● THE REQUEST:
Rewrite the following lines as a numbered list, skipping any blank lines, and omit the pictures.

● INFORMATION GIVEN:

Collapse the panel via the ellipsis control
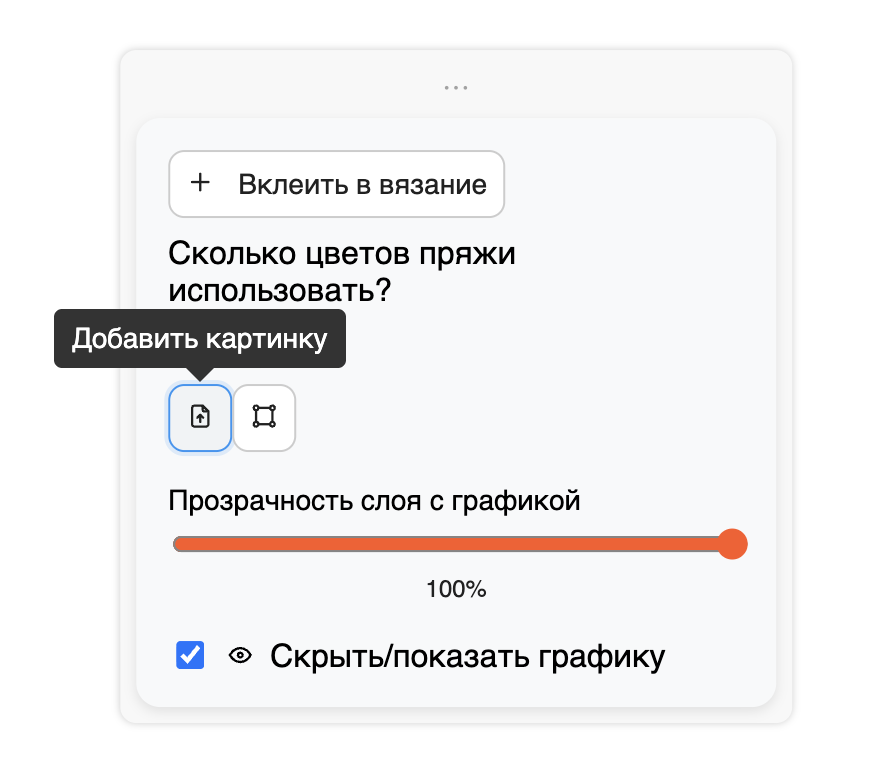886x784 pixels. (455, 87)
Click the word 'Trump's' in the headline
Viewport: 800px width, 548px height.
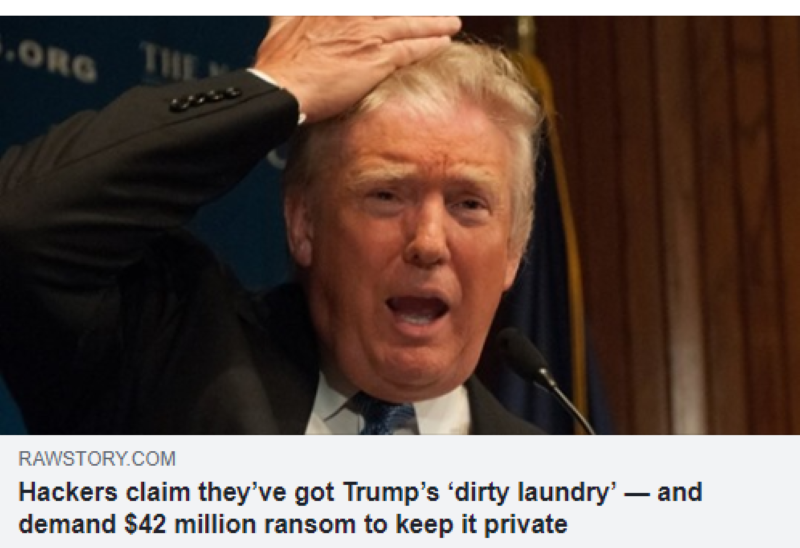(x=391, y=492)
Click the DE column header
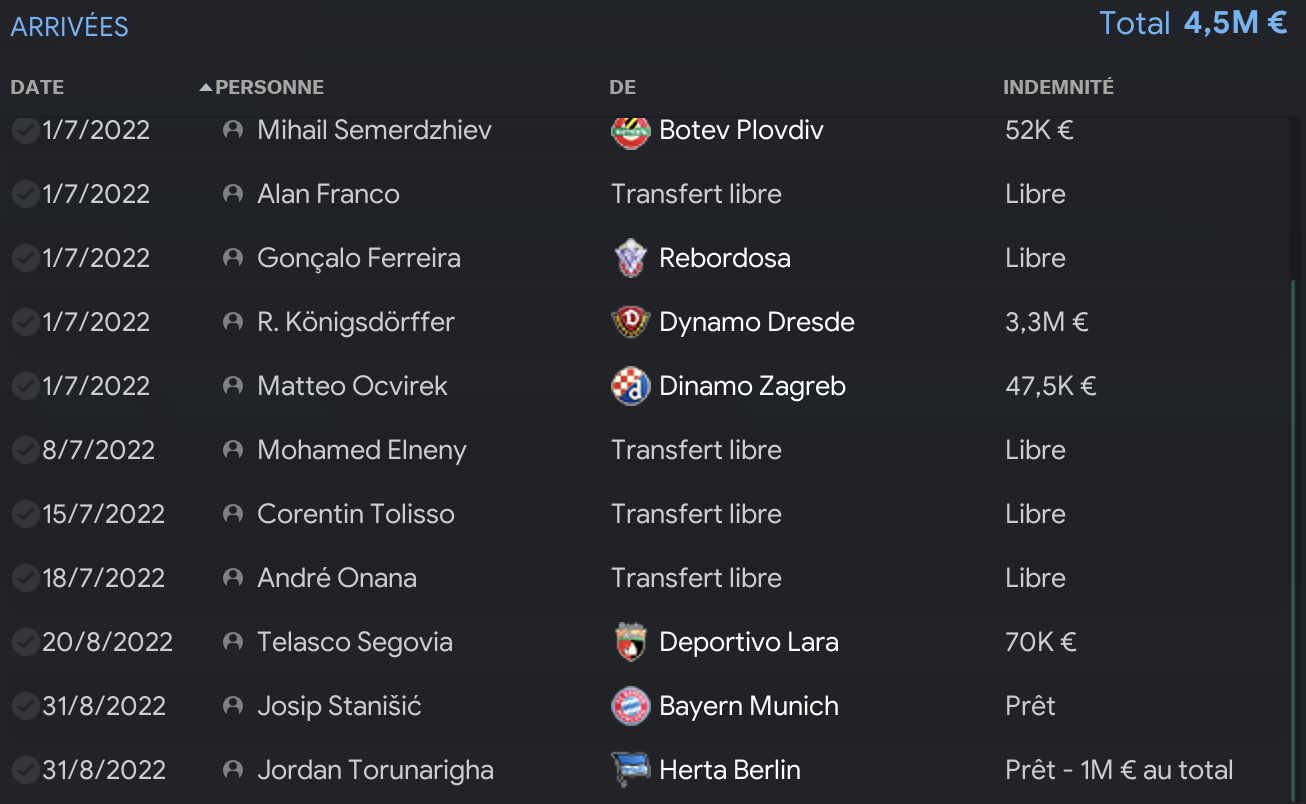1306x804 pixels. point(622,88)
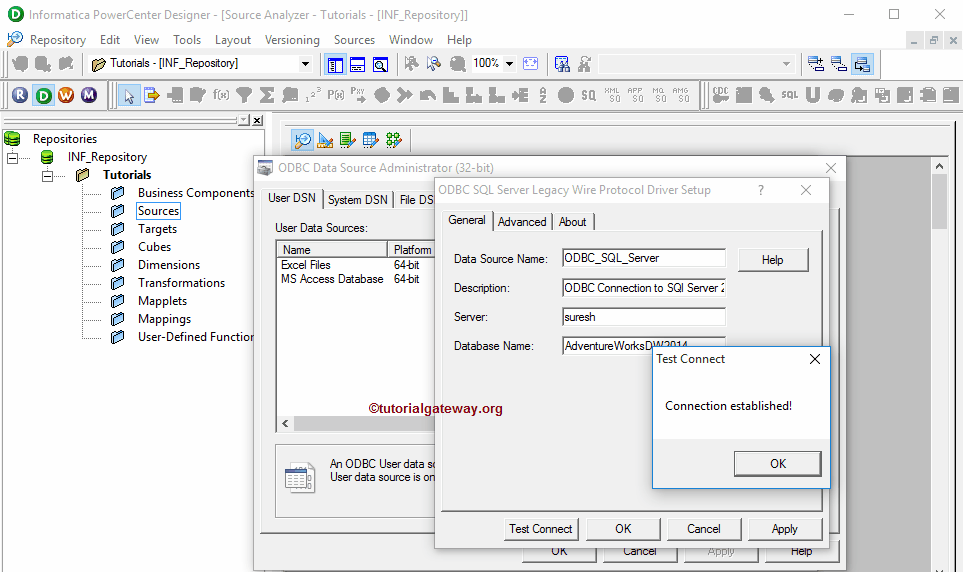Click the Data Source Name field
The image size is (963, 572).
[x=643, y=258]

● OUTPUT BELOW:
1. Collapse the panel via the ellipsis control
2. 886x784 pixels. (455, 87)
3. Click the word 'Trump's' in the headline
4. Viewport: 800px width, 548px height.
5. (x=391, y=492)
6. Click the DE column header
7. 1306x804 pixels. point(622,88)
8. Click the Data Source Name field
9. The image size is (963, 572).
10. [x=643, y=258]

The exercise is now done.